The city of Portland OR announced September 13 that its reached a preliminary settlement with the Department of Justice requires its police department to change it procedures regarding how it deals with suspects with mental illnesses.

The announcement came as the Department of Justice announced the findings of an investigation into the Portland Police Bureau, which began in June 2011 in response to a rash of police shootings regarding people with mental illnesses. In a scathing 42-page report, the DOJ found that the police force is “engaging in a pattern or practice of unnecessary or unreasonable force during interactions with people who are or are perceived to have mental illness.”

The settlement would require the police force to reduce its use of Tasers and improve deescalation techniques, as well as to establish a community oversight panel to oversee the reform efforts. Complaints of misconduct would also go through an expedited process.

The city would also be required to expand its use of mobile crisis units, consisting of mental illness specialists, to reduce the use of the police in non law enforcement matters. A 24-hour secure drop-off and walk-in center would also be created to preempt emergencies and the city’s emergency phone services would also be improved.

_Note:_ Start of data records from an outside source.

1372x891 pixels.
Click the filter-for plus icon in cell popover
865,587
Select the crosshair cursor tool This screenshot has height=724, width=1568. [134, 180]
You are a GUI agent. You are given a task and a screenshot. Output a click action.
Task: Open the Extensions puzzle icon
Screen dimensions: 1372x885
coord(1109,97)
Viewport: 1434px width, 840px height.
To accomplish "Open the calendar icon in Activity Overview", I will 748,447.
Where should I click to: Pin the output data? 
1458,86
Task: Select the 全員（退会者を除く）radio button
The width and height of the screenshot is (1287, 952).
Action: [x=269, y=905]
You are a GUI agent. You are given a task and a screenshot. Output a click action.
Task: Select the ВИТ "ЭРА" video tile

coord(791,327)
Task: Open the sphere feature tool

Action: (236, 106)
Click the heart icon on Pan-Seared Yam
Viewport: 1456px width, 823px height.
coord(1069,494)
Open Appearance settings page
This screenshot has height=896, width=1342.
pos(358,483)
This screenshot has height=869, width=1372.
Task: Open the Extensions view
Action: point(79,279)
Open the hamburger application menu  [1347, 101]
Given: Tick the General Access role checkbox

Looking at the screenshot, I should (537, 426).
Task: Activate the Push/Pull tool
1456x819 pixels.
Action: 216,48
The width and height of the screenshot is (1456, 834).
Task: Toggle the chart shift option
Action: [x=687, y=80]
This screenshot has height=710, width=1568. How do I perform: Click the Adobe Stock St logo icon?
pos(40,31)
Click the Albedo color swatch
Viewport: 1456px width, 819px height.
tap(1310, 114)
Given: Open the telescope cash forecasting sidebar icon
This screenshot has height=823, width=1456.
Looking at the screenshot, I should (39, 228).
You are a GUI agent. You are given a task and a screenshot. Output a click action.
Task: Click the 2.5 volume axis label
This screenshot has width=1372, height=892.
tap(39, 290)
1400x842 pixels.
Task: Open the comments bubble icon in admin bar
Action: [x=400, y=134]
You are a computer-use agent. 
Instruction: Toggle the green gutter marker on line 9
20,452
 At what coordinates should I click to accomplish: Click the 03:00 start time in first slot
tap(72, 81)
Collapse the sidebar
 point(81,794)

“Police officers have one of the most difficult jobs in the world. They are sworn to serve and protect, and these findings highlight where there has been a breakdown in that solemn vow,” said Amanda Marshall, U.S. Attorney for the District of Oregon, in a news release. “These findings against PPB lay the framework for us to make meaningful changes that will not only make our community safer, but will empower Portland’s police officers to be more effective as trusted public servants.

“We all agree with the fundamental principal that all citizens, especially our most vulnerable, must be able to trust the police to protect their civil rights.”

The parties are scheduled to meet October 12, after receiving public comment, when they hope to finalize the settlement.